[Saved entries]
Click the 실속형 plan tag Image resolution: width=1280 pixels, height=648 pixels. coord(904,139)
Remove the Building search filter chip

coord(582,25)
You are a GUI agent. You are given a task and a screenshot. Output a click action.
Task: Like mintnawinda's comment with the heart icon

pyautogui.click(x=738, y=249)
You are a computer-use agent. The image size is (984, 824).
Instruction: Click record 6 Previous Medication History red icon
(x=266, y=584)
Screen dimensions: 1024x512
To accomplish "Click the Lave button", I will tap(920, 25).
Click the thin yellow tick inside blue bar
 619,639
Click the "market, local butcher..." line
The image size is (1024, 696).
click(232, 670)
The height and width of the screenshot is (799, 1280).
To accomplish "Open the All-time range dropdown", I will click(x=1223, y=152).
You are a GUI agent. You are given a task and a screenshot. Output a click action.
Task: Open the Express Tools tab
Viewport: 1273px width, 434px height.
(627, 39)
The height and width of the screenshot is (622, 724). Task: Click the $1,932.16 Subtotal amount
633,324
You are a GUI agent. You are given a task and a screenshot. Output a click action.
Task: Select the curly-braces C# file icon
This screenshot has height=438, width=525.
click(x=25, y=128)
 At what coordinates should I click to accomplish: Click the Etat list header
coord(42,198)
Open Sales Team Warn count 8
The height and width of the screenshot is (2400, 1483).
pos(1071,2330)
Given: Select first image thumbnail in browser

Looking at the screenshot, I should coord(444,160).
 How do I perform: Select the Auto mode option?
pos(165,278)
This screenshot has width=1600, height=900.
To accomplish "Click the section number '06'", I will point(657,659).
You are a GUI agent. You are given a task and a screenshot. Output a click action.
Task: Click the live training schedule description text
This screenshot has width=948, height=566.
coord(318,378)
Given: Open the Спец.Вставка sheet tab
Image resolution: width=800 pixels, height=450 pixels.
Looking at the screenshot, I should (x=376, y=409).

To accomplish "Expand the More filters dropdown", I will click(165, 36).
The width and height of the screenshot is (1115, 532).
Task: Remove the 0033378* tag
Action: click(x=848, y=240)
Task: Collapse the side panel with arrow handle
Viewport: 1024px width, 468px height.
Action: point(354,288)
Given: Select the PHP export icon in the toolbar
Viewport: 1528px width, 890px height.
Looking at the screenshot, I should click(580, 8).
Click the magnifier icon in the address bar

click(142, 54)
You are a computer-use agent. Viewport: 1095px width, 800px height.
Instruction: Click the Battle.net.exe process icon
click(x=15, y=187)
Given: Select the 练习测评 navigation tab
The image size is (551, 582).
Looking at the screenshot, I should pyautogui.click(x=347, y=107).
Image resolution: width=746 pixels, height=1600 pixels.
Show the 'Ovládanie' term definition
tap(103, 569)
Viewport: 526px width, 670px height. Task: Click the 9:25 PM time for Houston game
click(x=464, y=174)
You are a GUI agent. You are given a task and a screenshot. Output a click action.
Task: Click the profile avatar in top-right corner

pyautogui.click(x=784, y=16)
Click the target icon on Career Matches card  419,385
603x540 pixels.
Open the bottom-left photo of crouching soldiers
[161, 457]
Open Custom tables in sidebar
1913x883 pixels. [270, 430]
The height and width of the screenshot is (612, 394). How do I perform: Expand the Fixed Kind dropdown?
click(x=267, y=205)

● **What is expected**
Please print each entry once more, exactly as it reads.

● **Exercise answer**
Click the 실속형 plan tag Image resolution: width=1280 pixels, height=648 pixels. coord(904,139)
Remove the Building search filter chip

coord(582,25)
You are a GUI agent. You are given a task and a screenshot. Output a click action.
Task: Like mintnawinda's comment with the heart icon

pyautogui.click(x=738, y=249)
You are a computer-use agent. The image size is (984, 824).
Instruction: Click record 6 Previous Medication History red icon
(x=266, y=584)
Screen dimensions: 1024x512
To accomplish "Click the Lave button", I will tap(920, 25).
Click the thin yellow tick inside blue bar
 619,639
Click the "market, local butcher..." line
The image size is (1024, 696).
click(232, 670)
The height and width of the screenshot is (799, 1280).
To accomplish "Open the All-time range dropdown", I will click(x=1223, y=152).
You are a GUI agent. You are given a task and a screenshot. Output a click action.
Task: Open the Express Tools tab
Viewport: 1273px width, 434px height.
(627, 39)
The height and width of the screenshot is (622, 724). Task: Click the $1,932.16 Subtotal amount
633,324
You are a GUI agent. You are given a task and a screenshot. Output a click action.
Task: Select the curly-braces C# file icon
This screenshot has height=438, width=525.
click(x=25, y=128)
 At what coordinates should I click to accomplish: Click the Etat list header
coord(42,198)
Open Sales Team Warn count 8
The height and width of the screenshot is (2400, 1483).
pos(1071,2330)
Given: Select first image thumbnail in browser

Looking at the screenshot, I should coord(444,160).
 How do I perform: Select the Auto mode option?
pos(165,278)
This screenshot has width=1600, height=900.
To accomplish "Click the section number '06'", I will point(657,659).
You are a GUI agent. You are given a task and a screenshot. Output a click action.
Task: Click the live training schedule description text
This screenshot has width=948, height=566.
coord(318,378)
Given: Open the Спец.Вставка sheet tab
Image resolution: width=800 pixels, height=450 pixels.
Looking at the screenshot, I should (x=376, y=409).

To accomplish "Expand the More filters dropdown", I will click(165, 36).
The width and height of the screenshot is (1115, 532).
Task: Remove the 0033378* tag
Action: click(x=848, y=240)
Task: Collapse the side panel with arrow handle
Viewport: 1024px width, 468px height.
Action: point(354,288)
Given: Select the PHP export icon in the toolbar
Viewport: 1528px width, 890px height.
Looking at the screenshot, I should click(580, 8).
Click the magnifier icon in the address bar

click(142, 54)
You are a computer-use agent. Viewport: 1095px width, 800px height.
Instruction: Click the Battle.net.exe process icon
click(x=15, y=187)
Given: Select the 练习测评 navigation tab
The image size is (551, 582).
Looking at the screenshot, I should pyautogui.click(x=347, y=107).
Image resolution: width=746 pixels, height=1600 pixels.
Show the 'Ovládanie' term definition
tap(103, 569)
Viewport: 526px width, 670px height. Task: Click the 9:25 PM time for Houston game
click(x=464, y=174)
You are a GUI agent. You are given a task and a screenshot. Output a click action.
Task: Click the profile avatar in top-right corner

pyautogui.click(x=784, y=16)
Click the target icon on Career Matches card  419,385
603x540 pixels.
Open the bottom-left photo of crouching soldiers
[161, 457]
Open Custom tables in sidebar
1913x883 pixels. [270, 430]
The height and width of the screenshot is (612, 394). How do I perform: Expand the Fixed Kind dropdown?
click(x=267, y=205)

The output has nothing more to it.